(ENTRIES SUPPLIED Opens)

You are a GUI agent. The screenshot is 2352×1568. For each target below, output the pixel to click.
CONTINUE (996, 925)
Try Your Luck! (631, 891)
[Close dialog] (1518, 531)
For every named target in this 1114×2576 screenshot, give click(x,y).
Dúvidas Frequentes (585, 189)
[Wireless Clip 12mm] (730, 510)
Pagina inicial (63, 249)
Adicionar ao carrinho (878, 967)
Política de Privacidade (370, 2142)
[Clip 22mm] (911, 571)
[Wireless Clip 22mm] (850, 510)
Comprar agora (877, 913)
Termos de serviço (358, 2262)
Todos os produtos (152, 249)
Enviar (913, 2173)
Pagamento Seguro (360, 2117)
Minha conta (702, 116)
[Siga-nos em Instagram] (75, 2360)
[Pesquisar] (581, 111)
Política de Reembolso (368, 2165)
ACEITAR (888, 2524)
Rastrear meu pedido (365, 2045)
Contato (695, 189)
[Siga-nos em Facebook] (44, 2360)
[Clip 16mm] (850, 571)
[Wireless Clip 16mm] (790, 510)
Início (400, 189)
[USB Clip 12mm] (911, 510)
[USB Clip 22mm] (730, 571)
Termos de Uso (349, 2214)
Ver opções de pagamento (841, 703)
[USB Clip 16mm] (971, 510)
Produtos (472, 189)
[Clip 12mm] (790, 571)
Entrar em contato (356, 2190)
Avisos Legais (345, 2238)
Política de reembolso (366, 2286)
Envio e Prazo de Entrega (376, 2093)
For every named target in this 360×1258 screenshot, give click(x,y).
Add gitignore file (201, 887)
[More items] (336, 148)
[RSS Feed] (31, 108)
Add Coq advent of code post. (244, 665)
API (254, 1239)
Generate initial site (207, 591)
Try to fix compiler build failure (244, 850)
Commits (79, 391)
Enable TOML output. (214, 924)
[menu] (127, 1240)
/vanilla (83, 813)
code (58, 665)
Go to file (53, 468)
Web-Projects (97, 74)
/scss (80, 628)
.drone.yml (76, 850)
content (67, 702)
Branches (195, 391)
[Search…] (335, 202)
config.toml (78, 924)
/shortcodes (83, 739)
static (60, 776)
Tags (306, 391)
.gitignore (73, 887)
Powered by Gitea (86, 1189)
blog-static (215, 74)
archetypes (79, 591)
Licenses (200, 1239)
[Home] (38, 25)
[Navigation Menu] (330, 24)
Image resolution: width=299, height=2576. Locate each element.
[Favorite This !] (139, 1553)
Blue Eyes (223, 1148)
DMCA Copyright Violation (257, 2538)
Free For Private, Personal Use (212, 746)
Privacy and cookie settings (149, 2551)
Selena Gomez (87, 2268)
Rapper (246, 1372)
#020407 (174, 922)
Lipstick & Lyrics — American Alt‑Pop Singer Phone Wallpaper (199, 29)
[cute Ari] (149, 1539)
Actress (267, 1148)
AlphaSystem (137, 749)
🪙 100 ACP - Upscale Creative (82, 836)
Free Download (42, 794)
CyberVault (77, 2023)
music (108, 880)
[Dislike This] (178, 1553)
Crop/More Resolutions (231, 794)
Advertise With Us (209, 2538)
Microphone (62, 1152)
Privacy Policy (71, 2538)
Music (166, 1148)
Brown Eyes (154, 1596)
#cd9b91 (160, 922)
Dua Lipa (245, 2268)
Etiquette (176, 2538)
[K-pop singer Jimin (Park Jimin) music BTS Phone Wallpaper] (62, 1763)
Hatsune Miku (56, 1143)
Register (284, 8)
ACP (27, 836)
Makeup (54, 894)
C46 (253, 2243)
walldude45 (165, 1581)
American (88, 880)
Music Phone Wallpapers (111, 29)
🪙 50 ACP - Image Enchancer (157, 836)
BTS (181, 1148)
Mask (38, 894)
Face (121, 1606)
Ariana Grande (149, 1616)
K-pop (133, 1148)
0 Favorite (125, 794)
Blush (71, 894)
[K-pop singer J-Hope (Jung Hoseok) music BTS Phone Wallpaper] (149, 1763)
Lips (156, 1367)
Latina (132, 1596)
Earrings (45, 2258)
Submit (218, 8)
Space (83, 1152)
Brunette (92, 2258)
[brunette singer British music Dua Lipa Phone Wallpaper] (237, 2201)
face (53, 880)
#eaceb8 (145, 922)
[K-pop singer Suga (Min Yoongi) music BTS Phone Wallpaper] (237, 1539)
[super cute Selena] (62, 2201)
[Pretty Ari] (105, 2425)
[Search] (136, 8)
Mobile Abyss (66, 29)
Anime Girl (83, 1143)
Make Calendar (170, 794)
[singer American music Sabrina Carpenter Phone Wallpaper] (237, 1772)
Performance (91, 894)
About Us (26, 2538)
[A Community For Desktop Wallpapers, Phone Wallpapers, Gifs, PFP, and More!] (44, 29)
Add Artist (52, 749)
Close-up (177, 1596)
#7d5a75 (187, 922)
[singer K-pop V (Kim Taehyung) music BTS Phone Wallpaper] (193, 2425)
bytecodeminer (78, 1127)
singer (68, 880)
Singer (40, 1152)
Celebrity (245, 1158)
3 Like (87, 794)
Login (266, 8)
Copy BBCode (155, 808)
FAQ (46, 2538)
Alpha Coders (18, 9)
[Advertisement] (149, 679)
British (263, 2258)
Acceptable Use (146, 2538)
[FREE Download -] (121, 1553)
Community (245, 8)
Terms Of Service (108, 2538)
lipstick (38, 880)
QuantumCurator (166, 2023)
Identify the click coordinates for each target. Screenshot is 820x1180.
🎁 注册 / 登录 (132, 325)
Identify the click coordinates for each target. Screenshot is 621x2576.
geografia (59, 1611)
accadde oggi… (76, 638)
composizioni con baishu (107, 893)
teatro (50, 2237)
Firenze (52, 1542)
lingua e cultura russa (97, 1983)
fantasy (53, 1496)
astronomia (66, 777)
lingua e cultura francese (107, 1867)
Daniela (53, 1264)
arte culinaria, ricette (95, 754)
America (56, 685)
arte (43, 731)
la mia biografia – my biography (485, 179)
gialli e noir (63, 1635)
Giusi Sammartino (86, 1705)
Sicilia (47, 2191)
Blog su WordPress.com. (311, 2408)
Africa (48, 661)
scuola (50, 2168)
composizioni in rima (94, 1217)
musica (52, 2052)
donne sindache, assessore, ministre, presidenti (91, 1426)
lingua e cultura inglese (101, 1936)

(ENTRIES SUPPLIED Closes)

From the first line to the last, write out the data exactly.

-- COMPLETED TASK --
You are a GUI agent. The screenshot is 2352×1568. For each target below, output the pixel to click.
CONTINUE (996, 925)
Try Your Luck! (631, 891)
[Close dialog] (1518, 531)
For every named target in this 1114×2576 screenshot, give click(x,y).
Dúvidas Frequentes (585, 189)
[Wireless Clip 12mm] (730, 510)
Pagina inicial (63, 249)
Adicionar ao carrinho (878, 967)
Política de Privacidade (370, 2142)
[Clip 22mm] (911, 571)
[Wireless Clip 22mm] (850, 510)
Comprar agora (877, 913)
Termos de serviço (358, 2262)
Todos os produtos (152, 249)
Enviar (913, 2173)
Pagamento Seguro (360, 2117)
Minha conta (702, 116)
[Siga-nos em Instagram] (75, 2360)
[Pesquisar] (581, 111)
Política de Reembolso (368, 2165)
ACEITAR (888, 2524)
Rastrear meu pedido (365, 2045)
Contato (695, 189)
[Siga-nos em Facebook] (44, 2360)
[Clip 16mm] (850, 571)
[Wireless Clip 16mm] (790, 510)
Início (400, 189)
[USB Clip 12mm] (911, 510)
[USB Clip 22mm] (730, 571)
Termos de Uso (349, 2214)
Ver opções de pagamento (841, 703)
[USB Clip 16mm] (971, 510)
Produtos (472, 189)
[Clip 12mm] (790, 571)
Entrar em contato (356, 2190)
Avisos Legais (345, 2238)
Política de reembolso (366, 2286)
Envio e Prazo de Entrega (376, 2093)
For every named target in this 360×1258 screenshot, give click(x,y).
Add gitignore file (201, 887)
[More items] (336, 148)
[RSS Feed] (31, 108)
Add Coq advent of code post. (244, 665)
API (254, 1239)
Generate initial site (207, 591)
Try to fix compiler build failure (244, 850)
Commits (79, 391)
Enable TOML output. (214, 924)
[menu] (127, 1240)
/vanilla (83, 813)
code (58, 665)
Go to file (53, 468)
Web-Projects (97, 74)
/scss (80, 628)
.drone.yml (76, 850)
content (67, 702)
Branches (195, 391)
[Search…] (335, 202)
config.toml (78, 924)
/shortcodes (83, 739)
static (60, 776)
Tags (306, 391)
.gitignore (73, 887)
Powered by Gitea (86, 1189)
blog-static (215, 74)
archetypes (79, 591)
Licenses (200, 1239)
[Home] (38, 25)
[Navigation Menu] (330, 24)
Image resolution: width=299, height=2576. Locate each element.
[Favorite This !] (139, 1553)
Blue Eyes (223, 1148)
DMCA Copyright Violation (257, 2538)
Free For Private, Personal Use (212, 746)
Privacy and cookie settings (149, 2551)
Selena Gomez (87, 2268)
Rapper (246, 1372)
#020407 (174, 922)
Lipstick & Lyrics — American Alt‑Pop Singer Phone Wallpaper (199, 29)
[cute Ari] (149, 1539)
Actress (267, 1148)
AlphaSystem (137, 749)
🪙 100 ACP - Upscale Creative (82, 836)
Free Download (42, 794)
CyberVault (77, 2023)
music (108, 880)
[Dislike This] (178, 1553)
Crop/More Resolutions (231, 794)
Advertise With Us (209, 2538)
Microphone (62, 1152)
Privacy Policy (71, 2538)
Music (166, 1148)
Brown Eyes (154, 1596)
#cd9b91 (160, 922)
Dua Lipa (245, 2268)
Etiquette (176, 2538)
[K-pop singer Jimin (Park Jimin) music BTS Phone Wallpaper] (62, 1763)
Hatsune Miku (56, 1143)
Register (284, 8)
ACP (27, 836)
Makeup (54, 894)
C46 (253, 2243)
walldude45 (165, 1581)
American (88, 880)
Music Phone Wallpapers (111, 29)
🪙 50 ACP - Image Enchancer (157, 836)
BTS (181, 1148)
Mask (38, 894)
Face (121, 1606)
Ariana Grande (149, 1616)
K-pop (133, 1148)
0 Favorite (125, 794)
Blush (71, 894)
[K-pop singer J-Hope (Jung Hoseok) music BTS Phone Wallpaper] (149, 1763)
Lips (156, 1367)
Latina (132, 1596)
Earrings (45, 2258)
Submit (218, 8)
Space (83, 1152)
Brunette (92, 2258)
[brunette singer British music Dua Lipa Phone Wallpaper] (237, 2201)
face (53, 880)
#eaceb8 (145, 922)
[K-pop singer Suga (Min Yoongi) music BTS Phone Wallpaper] (237, 1539)
[super cute Selena] (62, 2201)
[Pretty Ari] (105, 2425)
[Search] (136, 8)
Mobile Abyss (66, 29)
Anime Girl (83, 1143)
Make Calendar (170, 794)
[singer American music Sabrina Carpenter Phone Wallpaper] (237, 1772)
Performance (91, 894)
About Us (26, 2538)
[A Community For Desktop Wallpapers, Phone Wallpapers, Gifs, PFP, and More!] (44, 29)
Add Artist (52, 749)
Close-up (177, 1596)
#7d5a75 (187, 922)
[singer K-pop V (Kim Taehyung) music BTS Phone Wallpaper] (193, 2425)
bytecodeminer (78, 1127)
singer (68, 880)
Singer (40, 1152)
Celebrity (245, 1158)
3 Like (87, 794)
Login (266, 8)
Copy BBCode (155, 808)
FAQ (46, 2538)
Alpha Coders (18, 9)
[Advertisement] (149, 679)
British (263, 2258)
Acceptable Use (146, 2538)
[FREE Download -] (121, 1553)
Community (245, 8)
Terms Of Service (108, 2538)
lipstick (38, 880)
QuantumCurator (166, 2023)
Identify the click coordinates for each target. Screenshot is 820x1180.
🎁 注册 / 登录 (132, 325)
Identify the click coordinates for each target. Screenshot is 621x2576.
geografia (59, 1611)
accadde oggi… (76, 638)
composizioni con baishu (107, 893)
teatro (50, 2237)
Firenze (52, 1542)
lingua e cultura russa (97, 1983)
fantasy (53, 1496)
astronomia (66, 777)
lingua e cultura francese (107, 1867)
Daniela (53, 1264)
arte culinaria, ricette (95, 754)
America (56, 685)
arte (43, 731)
la mia biografia – my biography (485, 179)
gialli e noir (63, 1635)
Giusi Sammartino (86, 1705)
Sicilia (47, 2191)
Blog su WordPress.com. (311, 2408)
Africa (48, 661)
scuola (50, 2168)
composizioni in rima (94, 1217)
musica (52, 2052)
donne sindache, assessore, ministre, presidenti (91, 1426)
lingua e cultura inglese (101, 1936)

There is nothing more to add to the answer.